▶ _TASK REQUIREMENTS_
From the first line to the last, return the data exactly as written.
:::::
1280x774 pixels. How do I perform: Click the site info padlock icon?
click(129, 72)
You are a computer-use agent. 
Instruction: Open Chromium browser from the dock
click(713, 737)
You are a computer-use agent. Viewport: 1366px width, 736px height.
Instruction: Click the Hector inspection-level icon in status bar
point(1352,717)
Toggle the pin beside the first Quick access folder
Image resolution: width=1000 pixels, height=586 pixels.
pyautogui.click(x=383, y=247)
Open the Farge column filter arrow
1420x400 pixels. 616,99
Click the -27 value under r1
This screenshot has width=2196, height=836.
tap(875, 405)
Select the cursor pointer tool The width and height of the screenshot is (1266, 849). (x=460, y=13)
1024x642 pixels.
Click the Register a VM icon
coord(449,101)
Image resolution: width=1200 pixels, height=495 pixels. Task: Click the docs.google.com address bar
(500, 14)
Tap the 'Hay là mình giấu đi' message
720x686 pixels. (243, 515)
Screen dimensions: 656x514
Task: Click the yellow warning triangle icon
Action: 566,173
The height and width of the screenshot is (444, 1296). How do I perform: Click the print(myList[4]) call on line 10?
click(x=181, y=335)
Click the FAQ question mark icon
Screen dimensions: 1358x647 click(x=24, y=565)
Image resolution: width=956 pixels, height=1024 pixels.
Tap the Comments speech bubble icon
:::::
▶ _WORKED SOLUTION_
1280x774 pixels. How do I perform: Click the site info padlock icon?
click(129, 72)
You are a computer-use agent. 
Instruction: Open Chromium browser from the dock
click(713, 737)
You are a computer-use agent. Viewport: 1366px width, 736px height.
Instruction: Click the Hector inspection-level icon in status bar
point(1352,717)
Toggle the pin beside the first Quick access folder
Image resolution: width=1000 pixels, height=586 pixels.
pyautogui.click(x=383, y=247)
Open the Farge column filter arrow
1420x400 pixels. 616,99
Click the -27 value under r1
This screenshot has width=2196, height=836.
tap(875, 405)
Select the cursor pointer tool The width and height of the screenshot is (1266, 849). (x=460, y=13)
1024x642 pixels.
Click the Register a VM icon
coord(449,101)
Image resolution: width=1200 pixels, height=495 pixels. Task: Click the docs.google.com address bar
(500, 14)
Tap the 'Hay là mình giấu đi' message
720x686 pixels. (243, 515)
Screen dimensions: 656x514
Task: Click the yellow warning triangle icon
Action: 566,173
The height and width of the screenshot is (444, 1296). How do I perform: Click the print(myList[4]) call on line 10?
click(x=181, y=335)
Click the FAQ question mark icon
Screen dimensions: 1358x647 click(x=24, y=565)
Image resolution: width=956 pixels, height=1024 pixels.
Tap the Comments speech bubble icon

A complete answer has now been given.